俺は自分の指からクラールヴィントを抜いて、彼女に差し出した。


「自分一人で、何もかもするつもりはないよ。助けてほしい」

「いきなり泣き言か」

「あいつらを助けるためならば、俺はなんだってやるさ。頭だって、さげるとも」


 シグナムの問いかけに、真っ向から応える。古代の騎士の鋭い眼差しに、何ら恐怖は感じなかった。厳しさも優しさだと分かった今ならば、ちゃんと受け止められる。

自分でどこまで出来るのか、分からない。どうにもならないかもしれない。そしてきっと、どうにもならないのだろう。終わってしまっているのだから。

どうにかするのではない。どうにだって、してやるのだ。どこまでも我がままに、必死で足掻いてやる。


「この男の決心は固いようだぞ」


 ザフィーラの最後の問いかけは俺ではなく、自分の仲間達に向けて。彼だけは、俺には何も問わなかった。何も聞かずとも分かっていると、狼の目がそう言っていた。

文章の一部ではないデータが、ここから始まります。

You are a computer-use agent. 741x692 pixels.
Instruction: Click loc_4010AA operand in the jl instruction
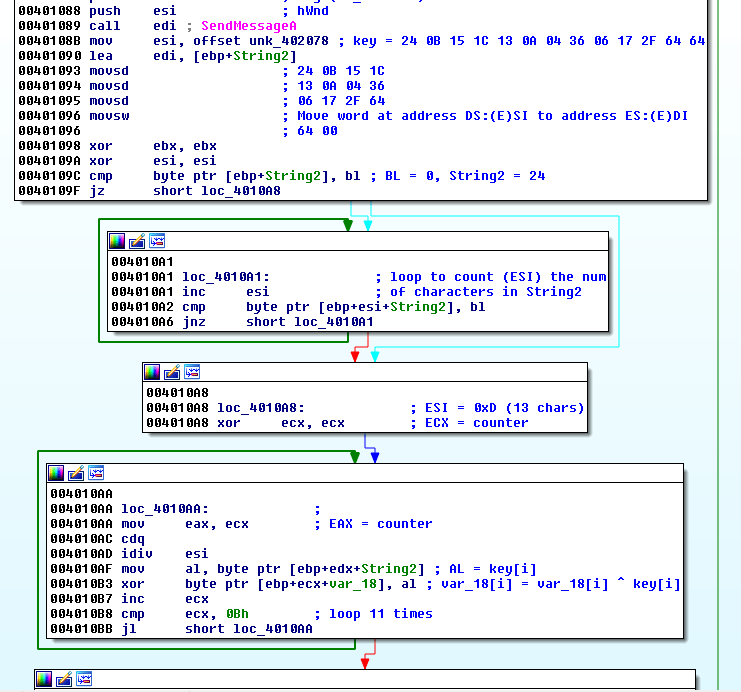(273, 629)
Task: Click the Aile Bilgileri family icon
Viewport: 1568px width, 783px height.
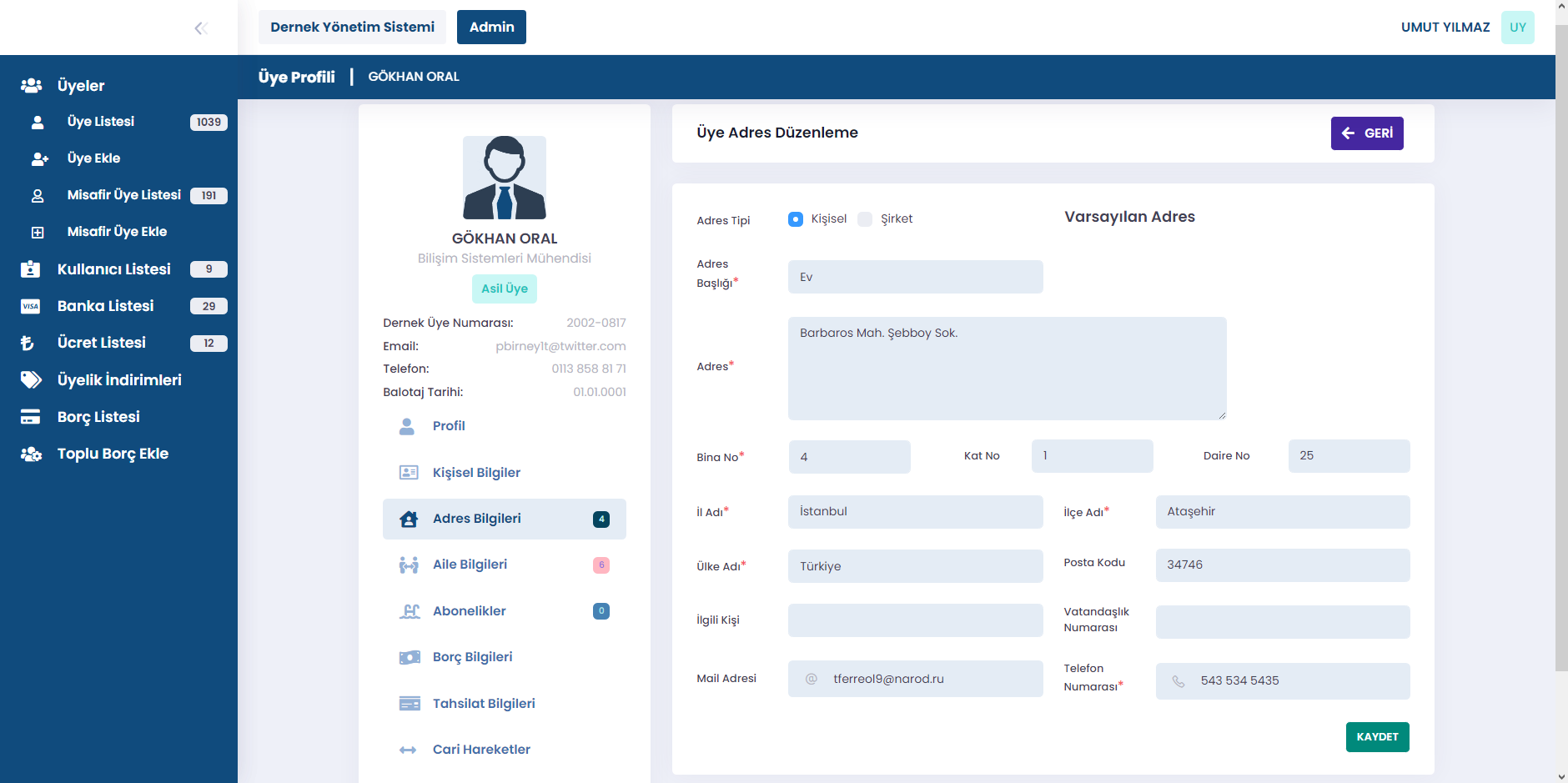Action: pyautogui.click(x=409, y=565)
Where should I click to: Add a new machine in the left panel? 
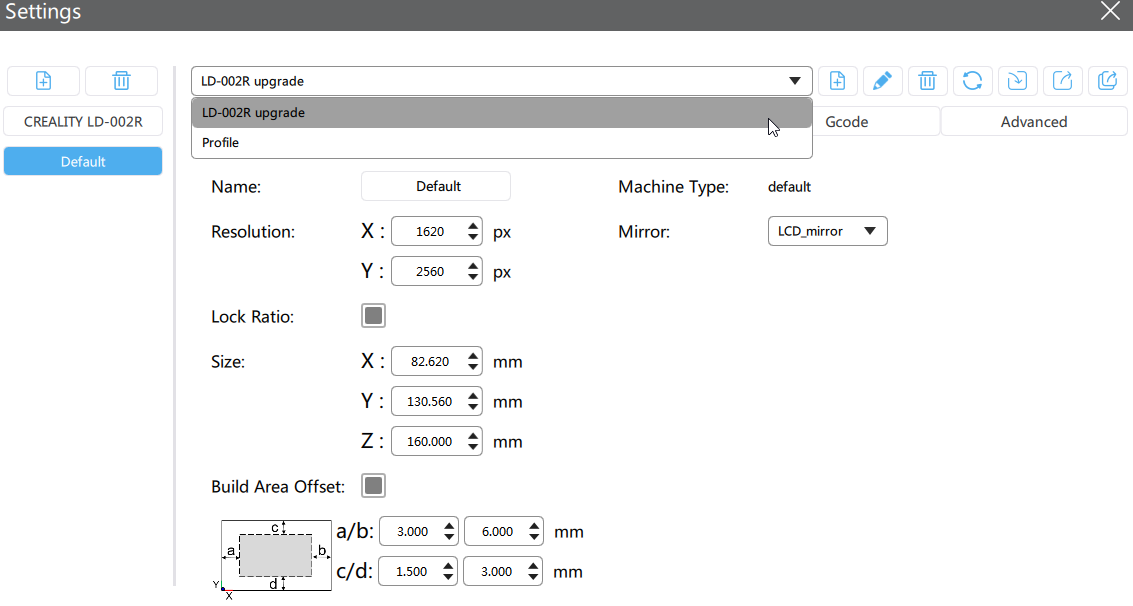[x=43, y=81]
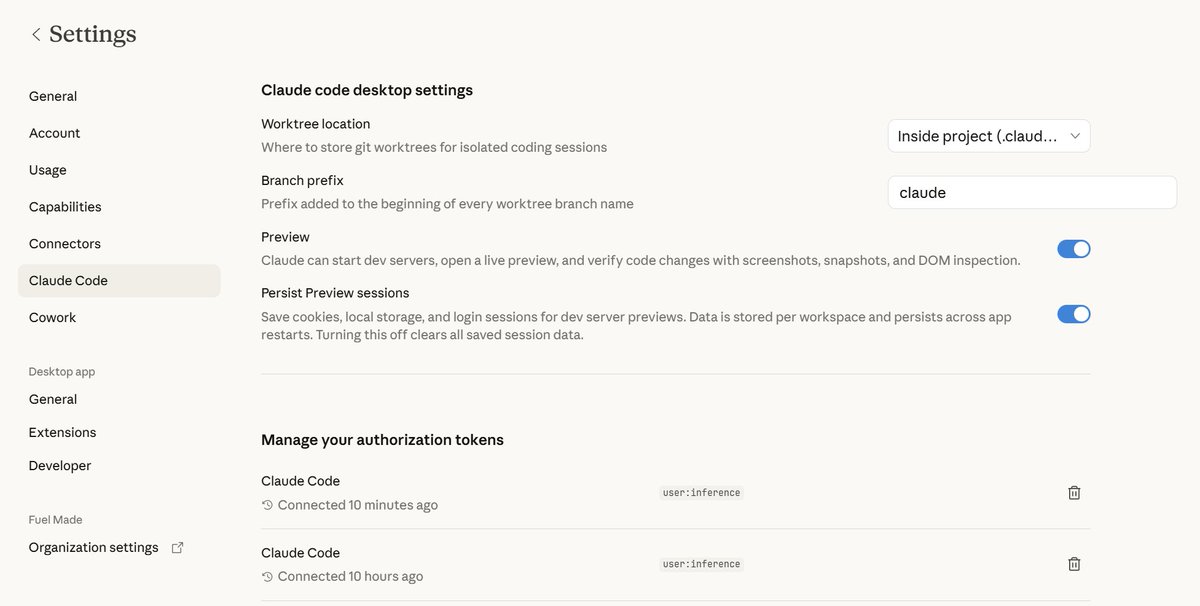Disable the Persist Preview sessions switch
Viewport: 1200px width, 606px height.
click(x=1073, y=314)
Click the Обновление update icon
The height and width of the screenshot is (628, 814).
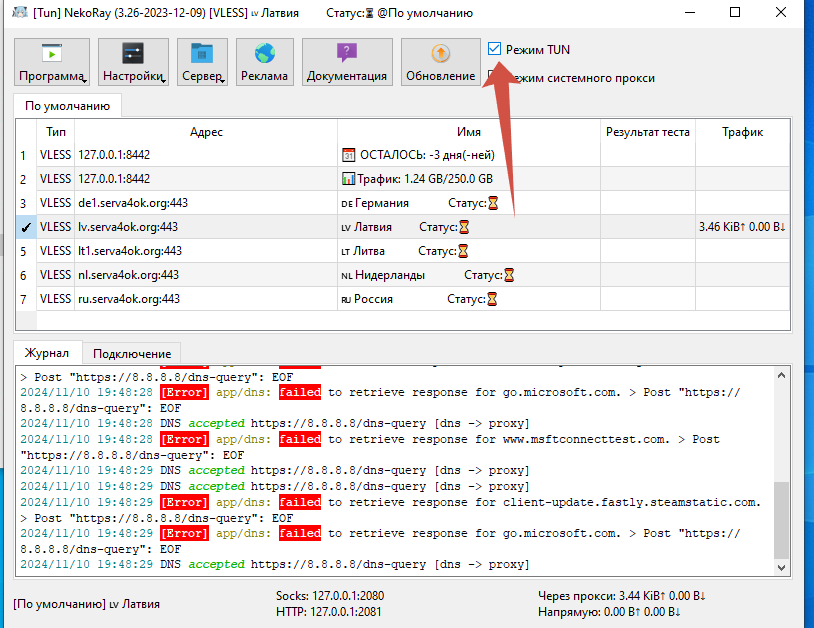(440, 54)
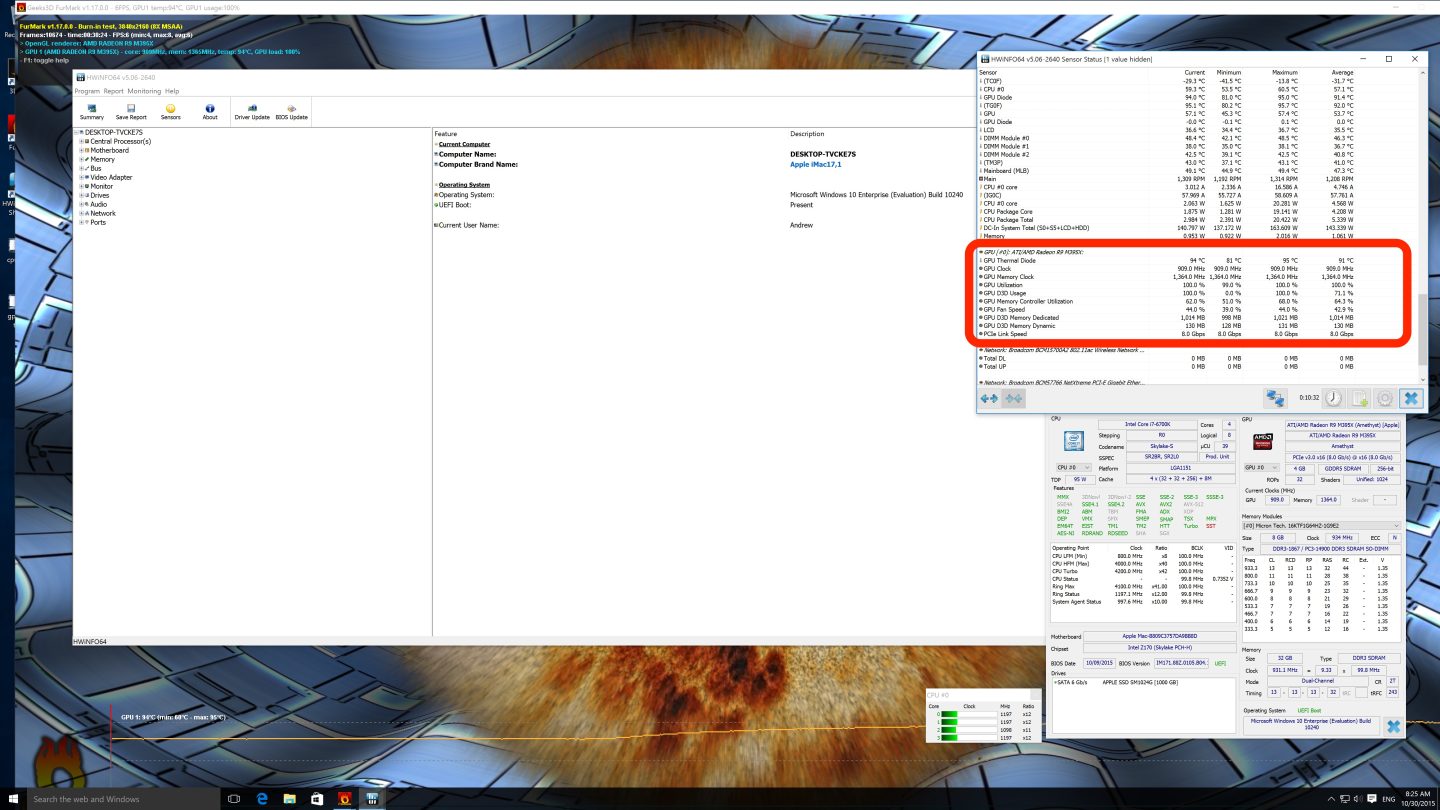Open the Report menu

pos(113,91)
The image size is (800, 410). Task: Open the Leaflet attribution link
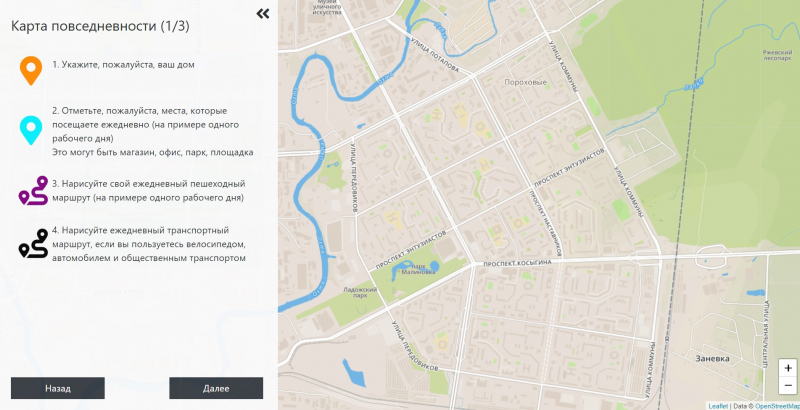tap(718, 406)
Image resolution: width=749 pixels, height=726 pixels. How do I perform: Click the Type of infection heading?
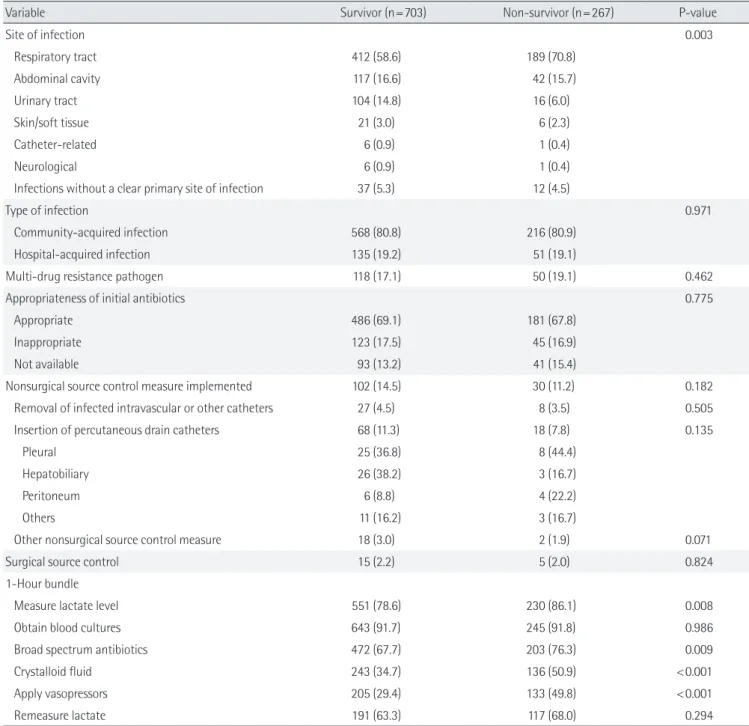(x=47, y=211)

ヴィータは面倒臭そうだが笑って、シャマルは肩を落とし、シグナムは目を閉じて頷いた。夜天の書は開かれて、彼女が出てくる。

ミヤは俺の前まで来て、ビシっと指を突きつけた。


「『八神道場』ですぅ!」

「……は?」


「我々が、お前を鍛えてやると言っているんだ」


 妹の突然の宣言に、姉が呆れた顔で補足する。俺は顔を上げて、その場に居た全員を見つめる。恐れていた批判は、誰からも出なかった。

知らないのではない。知っていながら、迎え入れようとしている。知り合った人達全員を不幸にしたのに、厳しくも優しく赦そうとしている。


本当の、家族のように。


「へっへっへ。"プログラムとは本物の家族にはなれない"、偉そうに言ってくれたな!」

「貴方がどれほど頑張ってきたのか、よーく知っていますけど、私達だって努力したんですよ。ふふん」

「恐れ多くも主である八神の姓を授かり、我ら守護騎士は主はやての家族となった」


「お前の言葉が、その意志が――我らを、変えたのだ」


「貴様ごときに不幸にされる程、我々はひ弱ではない。私がこうして出てきた以上、皆を必ず護ってみせる」

「リョウスケが頑張ってきたことは、家族皆が知っています。今度はミヤ達が、リョウスケの頑張りに報いる番です。 安心して、どーんとミヤ達に頼って下さい!」


「――だってさ」


 にしし、とアリサは得意満面な顔をする。俺の悩みなんて馬鹿馬鹿しいと、俺の心配なんて見当違いなのだと、アリサの明るい表情が健やかに言い切っている。

八神はやてと守護騎士達、彼らはたった一ヶ月で本当の家族となった。人という存在を知る俺には、その困難さが痛いほど理解できる。


他人とは、簡単に分かり合えない。まして、守護騎士達はプログラムだ。人ではない彼女達が、人として家族となった。


心から分かり合うには、労力を費やしたのだろう。努力も欠かさなかった。何より、自分から変わろうと懸命に行動した。

先月、自分のやったことがちっぽけに感じられる。彼らは、本当にすごい。心の底から尊敬するのと同時に、自分の思い違いを恥じた。


俺如きの影響で、彼らが不幸になることなんてありえない。本当の家族となった八神家は、無敵だった。



「さあ、良介も帰ってきたし、晩御飯をいっぱい食べて家族会議をしよう!

今度はわたし達が、優しくしてくれた人達を幸せにするんや。頼りにしているよ、わたしの家族達」

「我ら守護騎士、あなたと共に」



 八神はやてが、高らかに気勢を上げた。